Ratatouille really marked a shift in the Pixar filmography. Perhaps the first noticeable change was the colour and lighting. Ratatouille makes use of very romantic lighting, whilst at the same time keeping the colour palette relatively dark. There are a lot of blacks in this film, and shades of black, very different to anything else Pixar had made up to this point. Consider Toy Story, very plastic and toy based colours, A Bug’s Life was full of greens and purples. Finding Nemo, oranges and ocean blues. With Ratatouille you can tell that the artistic team really challenged themselves, to animate the most authentic version of this tale. The elegant mix between light and darkness produces a beautiful result, and Paris has never looked this good! Food has never looked this good! Ratatouille’s cinematography is genius.
With Monster’s Inc. Pixar had managed to master the animation of hair, not just head hair, but particularly fur. The scene where Sully falls on the mountain side, and he get’s covered in snow, and the blizzard blasts his fur, in this particular moment Pixar stands out as CGI animating royalty, because it really looks surreal! With Ratatouille, it was a wonderful opportunity for these amazing artists to challenge themselves again, considering Remy, the main protagonist in this film, is a rat. I think Remy gets saturated in water about 5 or 6 times in this film, and each time, the animation of the water, and the water-look is phenomenal. All good artists challenge themselves. Ratatouille is a technical marvel!

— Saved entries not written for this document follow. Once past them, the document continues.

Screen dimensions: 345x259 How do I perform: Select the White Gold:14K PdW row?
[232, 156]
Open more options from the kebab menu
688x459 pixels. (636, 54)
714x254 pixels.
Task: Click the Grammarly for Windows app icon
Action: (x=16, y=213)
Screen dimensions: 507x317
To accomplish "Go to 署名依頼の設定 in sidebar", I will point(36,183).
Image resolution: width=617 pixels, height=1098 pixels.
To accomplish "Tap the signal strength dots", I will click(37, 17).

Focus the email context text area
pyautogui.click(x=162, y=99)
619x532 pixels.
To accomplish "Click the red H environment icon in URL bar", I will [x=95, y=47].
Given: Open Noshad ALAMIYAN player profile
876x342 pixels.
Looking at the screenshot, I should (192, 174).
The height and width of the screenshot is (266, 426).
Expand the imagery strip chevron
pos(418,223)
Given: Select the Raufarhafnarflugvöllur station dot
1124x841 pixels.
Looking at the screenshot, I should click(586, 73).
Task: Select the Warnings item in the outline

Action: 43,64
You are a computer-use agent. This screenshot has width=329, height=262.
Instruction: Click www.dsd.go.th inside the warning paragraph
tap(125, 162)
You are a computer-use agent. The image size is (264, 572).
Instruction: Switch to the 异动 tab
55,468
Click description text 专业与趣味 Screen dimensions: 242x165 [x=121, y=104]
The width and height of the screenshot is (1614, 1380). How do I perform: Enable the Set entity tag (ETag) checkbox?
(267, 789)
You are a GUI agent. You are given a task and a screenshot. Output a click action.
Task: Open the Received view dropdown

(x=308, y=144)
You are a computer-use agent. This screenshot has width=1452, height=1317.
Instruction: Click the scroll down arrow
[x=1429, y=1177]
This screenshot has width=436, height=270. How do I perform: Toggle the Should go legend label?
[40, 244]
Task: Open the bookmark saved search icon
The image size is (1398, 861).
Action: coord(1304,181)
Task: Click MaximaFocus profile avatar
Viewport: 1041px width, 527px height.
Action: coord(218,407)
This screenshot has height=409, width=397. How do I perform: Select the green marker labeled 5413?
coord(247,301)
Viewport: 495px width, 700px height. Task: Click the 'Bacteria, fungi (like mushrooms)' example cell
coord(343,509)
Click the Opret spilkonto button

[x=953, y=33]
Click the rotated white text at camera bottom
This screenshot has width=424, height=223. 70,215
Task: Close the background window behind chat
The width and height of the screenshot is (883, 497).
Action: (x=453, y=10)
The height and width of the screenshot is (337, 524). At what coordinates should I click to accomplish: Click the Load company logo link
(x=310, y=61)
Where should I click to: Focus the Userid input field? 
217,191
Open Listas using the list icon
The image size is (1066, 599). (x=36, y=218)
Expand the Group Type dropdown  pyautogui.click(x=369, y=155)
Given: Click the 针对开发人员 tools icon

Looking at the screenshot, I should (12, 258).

Remy is a rat, who wants to cook, this is the premise for this film, seems wild at first glance, but this film is one of the few that can make you cry because of joy, as opposed to sadness. Joy is such a core emotion, that has potential to express itself through tears, but is an expression level, rarely attained, Ratatouille has the power to get you there. It doesn’t matter if you don’t enjoy cooking, but the message is clear, “if you want to be an artist, what is stopping you!?” Whatever it is that we are passionate about, Remy inspires us to keep at it. Collete, the only female chef in Gusteau’s kitchen, inspires us to keep striving in our art, whatever it may been, regardless of the setbacks of silly ‘traditions’. No matter who we are, if we have passion for our art, we can perform, we can express our creativity, we can be like Remy!
Michael Giannchino received his first Oscar Nomination for best score, for his work on Ratatouille. Ratatouille’s Original Soundtrack is fantastic. It’s the score to this film that elates you and makes you want to get up and dance around the room, never has a film been so profound and ever so well-rounded. It is essential viewing because of it’s originality and loveable characters. Please, let Ratatouille inspire you!
TRIVIA COOKIES: Peter O’Toole delivers an amazing performance as Anton Ego. Anton Ego’s final critical review of Gusteau’s restaurant is the pinnacle moment of this film, and is one of my favourite scenes of all time!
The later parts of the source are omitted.